While four of these characters are interesting and we get a significant amount of time devoted to them, the main character focus is on Sito Jaxa. She was a member of Wesley’s flight team in the episode "First Duty" that disobeyed orders, causing the death of a fellow cadet. Instead of quitting, she stayed in the Academy. And when she graduated, she ended up on board the Enterprise because Picard wanted her to get fair treatment.

This last point was played up, with Picard at first dressing her down and pushing at her to justify her presence on board the Enterprise. After a training scene with Worf where he showed her the value of standing up for herself, she pushed back at Picard and called him out on his accusations. This was a lovely character moment for her, which unfortunately confirmed for Picard that she was the right choice for a dangerous mission.

It takes a lot of skill to write something that can evoke emotions in such a short amount of time. The audience liked Sito, liked her enough that her death was both shocking and hard to accept. The writing staff had wanted to bring back Shannon Fill to play Sito for years, and when they brought her into this episode, they had a hard time pulling the trigger on her death – so much so that Jeri Taylor lobbied to bring her back in some form, suggesting that her death was faked and that she was actually captured by the Cardassians and ended up a prisoner for a couple years before eventually resurfacing on Deep Space Nine. At the time Michael Piller refused, insisting that bringing Sito back would rob the episode of a powerful ending.

The rest of the episode, especially dealing with the aftermath of Sito’s death, was very well done. While the grief was palpable, it was the little moments with each character that we’ve come to know and like that made it work so well. My favorite, of course, was Ben convincing Worf that he should not grieve alone, and the way Worf moved to their table without words and sat down.


Shannon Fill has both national figure skating experience and dancing experience, which is why her sparring scene with Worf was so effective.

The moment in the shuttlecraft where Sito and Joret Dal had a moment of peace and understanding was really lovely.

The poker games in Next Generation have always been highlights for me, and this was no exception.
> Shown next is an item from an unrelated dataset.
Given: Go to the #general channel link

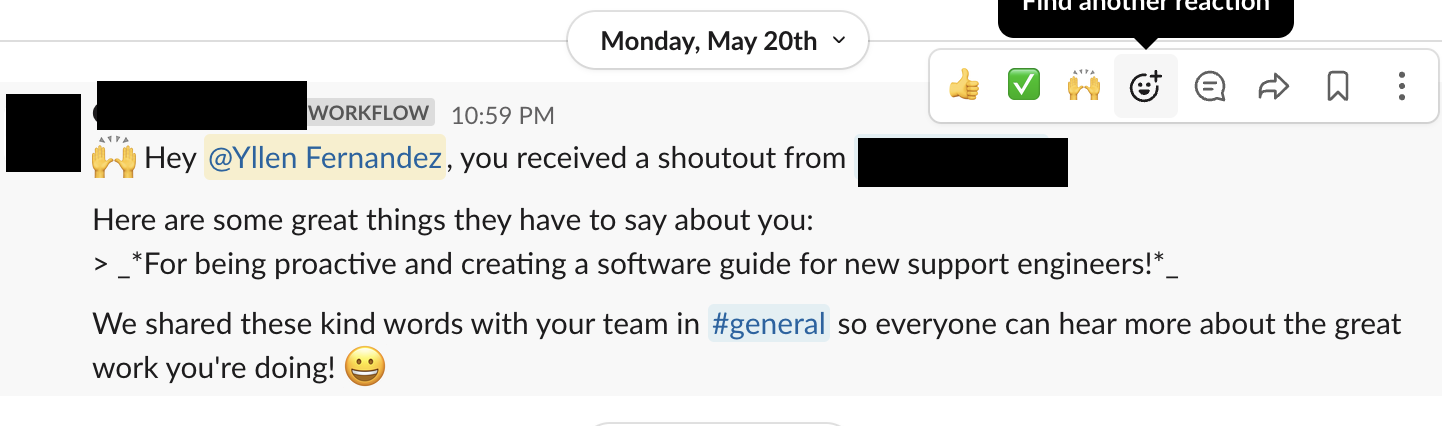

Both the junior officers' game and our primary game were a great example of the themes of the episode, plus Ben jumping ship to the senior officer’s game was a lot of fun.

Lavelle wasn’t my personal favorite of the main characters in this episode, but his scene with Riker was hilarious.


Sito: "How would you like to be a spider under that table?"
Lavelle: "What?"
Sito: "A spider under the table."
Lavelle: "Is that like a fly on the wall?"
Sito: "I guess so."

Ben: "You sure about dessert?"
Deanna: "Yes, don't tempt me."

Lavelle: "What could they be talking about?"
Taurik: "Have you ever considered learning to lipread?"

Picard: "To all Starfleet personnel: this is the captain. It is my sad duty to inform you that a member of the crew, Ensign Sito Jaxa, has been lost in the line of duty. She was the finest example of a Starfleet officer and a young woman of remarkable courage and strength of character. Her loss will be deeply felt by all who knew her. Picard out."

This is definitely one of the best episodes in season seven, and perhaps in the top ten of the entire series.

4 out of 4 Junior Officers

Samantha M. Quinn spends most of her time in front of a computer typing away at one thing or another; when she has free time, she enjoys pretty much anything science fiction or fantasy-related.


  1. Such an exceptional episode. As you said, J.D., it is no small feat to create an episode with so many new characters and not only get it to work beautifully, but to move us emotionally. A season seven gem.

  2. Of all the experimental TNG episodes, I think was the most successful. We're so used to seeing Star Trek's universe from the perspective of senior starfleet officers, it was a refreshing change. Their points of view on our regular cast, the uncomfortable mix of camaraderie and competition between them. Of course, it wouldn't have worked if the writing and acting of these new characters hadn't been so sharp. Hard to believe the same show went from the disastrous Sub Rosa to this in one week.